What Its Like To Watch “The Land Before Time” As An Adult

Two words: fucking devastating.

As a semi joke for Christmas this year my mother bought me the 1988 Don Bluth classic “The
Land Before Time.” I hadn’t seen the film since I was a child and remembered two things about it …the amazing Pizza Hut ad that aired before it…and that it involved dinosaurs.

My sister and I decided to revisit the film one night and realized that a) this is no kids film and b) we were a wreck through most of it.

To set the mood…press play as we journey to the Great Valley aka the Valley of a million tears.

We start off with this lil’ cutie; Littlefoot.

And as most children’s movies go…he is without one parent but has his mom (not for long) and his gparents around. Pretty happy start.

Despite Littlefoot’s attempts to befriend Cera (who knows why as she’s a total bitch), we quickly learn that dinosaurs only stick to “their kind” …already throwing the adult themes of racism in there huh Bluth?

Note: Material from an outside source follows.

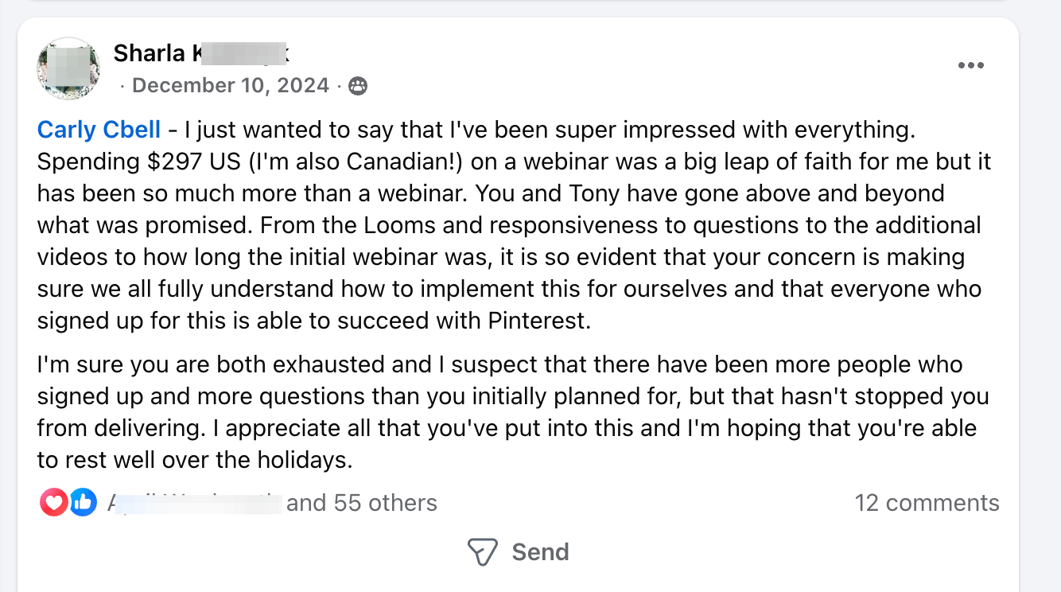Open the three-dot post options menu
1061x592 pixels.
pos(970,65)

Basically, they are trying to find this oasis of food…or tree stars as Littlefoot’s mother calls them.

Then this douchemonster shows up and ruins everything.

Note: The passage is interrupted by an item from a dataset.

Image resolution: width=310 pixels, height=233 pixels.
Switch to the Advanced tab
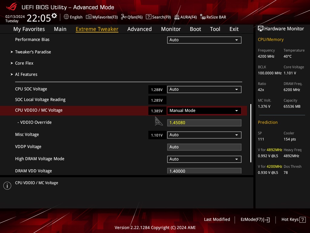[x=140, y=29]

Clearly, things were just going too well with the themes of dino segregation and starvation so LF’s mom bites it and gives an extremely sentimental goodbye.

Devastation level rising.

Littlefoot has a difficult time accepting his mother is gone and slips into depression.

Eyes are now red, nose is running.

He then runs into this kind crankpot who gives a heartfelt message.

Hold on as I get more tissues…

As a side note…a serious parental death…the circle of life…I feel Lion King has some ‘splaining to do.

And just when you thought it was time to move on …Littlefoot mistakes his own shadow as his mother and happily chases “her” for a moment.

This is a straight up punch to the heart. Read that caption! READ IT!

Thank God he’s finally made some friends and we’re past the whole depression stage…

Oh wait, sorry nope. His friends leave him in the cold one night and sleep by Cera instead. (See, bitch.)

Can this kid seriously catch a break?

Then his “friends” don’t believe him, follow Cera (once again sucking at life) and he has to end up saving their happy asses from a volcano.

But in the end they avenge LF’s mom and kill the douche by drowning him. Unfortunately for a brief moment we think they killed off that little flying guy…which is believable since this movie has no boundaries on how many times it can make one curl into the fetal position for a good sob.

Oh yeah, and then the spirit of LF’s mom shows up just to kick us in the feels one last time for good measure.

Thank God they found that damn Great Valley and closed the movie with all the families accepting each other. Otherwise most kids would be rocking in a corner, reverting back to thumb-sucking.

In conclusion, remind me to hide this DVD for another 20 years. Thanks.